The case, as the judge wrote, also "reflect[s] the facts of the Internet age in which we live." One of those facts is that people feel a greater sense of freedom to engage in expression that offends and pushes the boundaries of the freedoms of speech and thought afforded by the First Amendment. They also feel free to publish, as the judge found Valle did, "a veritable avalanche of false, fictitious and fantastical information."

Ultimately, as Judge Gardephe concluded, "this is a conspiracy that existed solely in cyberspace" and "no reasonable juror could have found that Valle actually intended to kidnap a woman" on the dates mentioned in online messages. The judge added that "the point of the chats was mutual fantasizing about committing acts of sexual violence on certain women." As such, and given his own stream of false statements about himself, Valle lacked the requisite criminal intent necessary to convict him for conspiracy to kidnap.

In 2002, Justice Anthony Kennedy wrote an opinion for the U.S. Supreme Court in a case called Ashcroft v.

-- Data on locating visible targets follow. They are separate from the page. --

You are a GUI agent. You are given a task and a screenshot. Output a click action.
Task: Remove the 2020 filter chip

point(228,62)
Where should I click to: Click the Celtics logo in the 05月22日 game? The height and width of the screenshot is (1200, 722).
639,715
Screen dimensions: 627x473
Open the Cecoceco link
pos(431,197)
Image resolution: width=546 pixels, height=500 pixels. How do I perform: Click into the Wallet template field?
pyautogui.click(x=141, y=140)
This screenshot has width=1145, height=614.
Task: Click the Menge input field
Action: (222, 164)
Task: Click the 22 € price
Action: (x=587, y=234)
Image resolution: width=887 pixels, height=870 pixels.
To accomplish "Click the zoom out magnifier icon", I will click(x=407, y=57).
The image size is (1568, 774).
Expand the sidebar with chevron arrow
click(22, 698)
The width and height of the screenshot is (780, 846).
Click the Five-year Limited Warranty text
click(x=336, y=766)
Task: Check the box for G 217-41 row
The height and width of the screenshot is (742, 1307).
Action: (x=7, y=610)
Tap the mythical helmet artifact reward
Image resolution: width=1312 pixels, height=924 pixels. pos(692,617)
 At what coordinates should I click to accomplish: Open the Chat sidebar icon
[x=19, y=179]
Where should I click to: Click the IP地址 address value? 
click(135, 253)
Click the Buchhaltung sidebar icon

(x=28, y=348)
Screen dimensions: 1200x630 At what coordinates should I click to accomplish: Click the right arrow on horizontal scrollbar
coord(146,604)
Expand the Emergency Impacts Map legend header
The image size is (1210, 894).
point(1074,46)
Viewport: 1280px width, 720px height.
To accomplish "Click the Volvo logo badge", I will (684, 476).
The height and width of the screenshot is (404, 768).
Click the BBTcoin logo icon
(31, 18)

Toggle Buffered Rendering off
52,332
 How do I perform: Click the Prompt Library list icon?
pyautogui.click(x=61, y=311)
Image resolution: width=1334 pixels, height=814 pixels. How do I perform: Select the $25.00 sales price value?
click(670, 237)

Free Speech Coalition striking down a law that banned "virtual" child pornography. Specifically, the federal statute targeted images that did not involve actual, living-and-breathing minors, but images that simply appeared to be of minors engaged in sexually explicit conduct. In brief, it would have been a thought crime to fantasize over a copy of Barely Legal magazine which, as its title suggests, contains images of women who are of legal age but who also may appear to be younger.

Justice Kennedy wrote:

First Amendment freedoms are most in danger when the government seeks to control thought or to justify its laws for that impermissible end. The right to think is the beginning of freedom, and speech must be protected from the government because speech is the beginning of thought.

Kennedy's rhetoric and reasoning may be noble and high brow and, in stark contrast, the speech of the Cannibal Cop may be decidedly offensive and low brow, but protecting offensive expression and, in particular, offensive fantasy is a price we pay for safeguarding more valuable thoughts and speech.

The late Justice Oliver Wendell Holmes once put it that "if there is any principle of the Constitution that more imperatively calls for attachment than any other, it is the principle of free thought -- not free thought for those who agree with us, but freedom for the thought that we hate."

What's the big-picture impact of the Valle decision?

As I told NBC News, the case is confined to its unique facts and courts in other jurisdictions are not bound to follow it, but the decision puts "down on paper for the first time... a line of reasoning about the Internet... that is important." Prosecutors might think twice when considering criminal cases based largely on online postings filled with hyperbole and fantasy. The Internet simply is a different beast when it comes to speech and our expectations about the content posted on it have changed along with it.

Furthermore, there is no indication just how much jurors in Valle's case were swayed in convicting him because of the sheer grotesqueness of his chats, regardless of the underlying elements of the crime of conspiracy to kidnap. But offensiveness alone is not sufficient grounds for punishing speakers. As the U.S. Supreme Court famously observed in 1971 in making the point that matters of taste and style should not be left to the government, "one man's vulgarity is another's lyric."

Few will find Valle's thoughts lyrical and most will find them more than just vulgar, but ultimately they are just that -- thoughts and fantasies.